**AIM OF THE EXERCISE**
Look through the records and copy each line with the string "computer" in it.

**DATA LISTING**
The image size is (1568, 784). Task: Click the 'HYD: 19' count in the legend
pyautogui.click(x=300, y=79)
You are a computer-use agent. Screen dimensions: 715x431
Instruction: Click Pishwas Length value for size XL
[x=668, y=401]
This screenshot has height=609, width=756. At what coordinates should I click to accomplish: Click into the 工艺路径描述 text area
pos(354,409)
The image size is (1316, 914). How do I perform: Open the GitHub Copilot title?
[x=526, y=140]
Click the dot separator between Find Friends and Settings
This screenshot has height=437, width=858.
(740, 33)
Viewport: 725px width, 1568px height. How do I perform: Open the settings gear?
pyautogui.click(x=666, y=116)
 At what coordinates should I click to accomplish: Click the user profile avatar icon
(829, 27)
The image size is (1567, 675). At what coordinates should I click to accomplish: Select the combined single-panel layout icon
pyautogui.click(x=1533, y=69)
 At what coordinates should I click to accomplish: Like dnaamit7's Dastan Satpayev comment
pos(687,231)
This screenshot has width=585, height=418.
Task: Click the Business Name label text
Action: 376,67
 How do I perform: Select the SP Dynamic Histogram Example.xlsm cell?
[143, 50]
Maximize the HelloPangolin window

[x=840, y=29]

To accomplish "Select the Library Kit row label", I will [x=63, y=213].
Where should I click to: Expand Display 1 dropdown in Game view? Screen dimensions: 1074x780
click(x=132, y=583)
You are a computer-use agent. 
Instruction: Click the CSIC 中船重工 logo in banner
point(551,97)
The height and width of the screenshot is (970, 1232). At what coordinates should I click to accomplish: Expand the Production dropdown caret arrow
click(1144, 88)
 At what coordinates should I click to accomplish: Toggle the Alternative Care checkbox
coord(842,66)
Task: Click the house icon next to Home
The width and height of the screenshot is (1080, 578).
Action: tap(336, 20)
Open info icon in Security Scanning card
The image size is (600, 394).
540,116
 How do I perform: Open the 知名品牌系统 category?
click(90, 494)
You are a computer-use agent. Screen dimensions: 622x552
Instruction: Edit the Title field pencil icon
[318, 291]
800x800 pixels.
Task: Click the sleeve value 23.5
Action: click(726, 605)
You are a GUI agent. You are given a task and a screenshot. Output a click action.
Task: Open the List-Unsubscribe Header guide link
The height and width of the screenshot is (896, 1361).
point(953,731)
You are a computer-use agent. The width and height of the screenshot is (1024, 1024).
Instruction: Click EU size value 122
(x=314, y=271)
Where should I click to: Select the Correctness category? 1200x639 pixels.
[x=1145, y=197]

**REPLY TO THE TASK**
You are a computer-use agent. Screen dimensions: 715x431
You are a computer-use agent. 
You are a computer-use agent. Screen dimensions: 622x552
You are a computer-use agent. The width and height of the screenshot is (1024, 1024).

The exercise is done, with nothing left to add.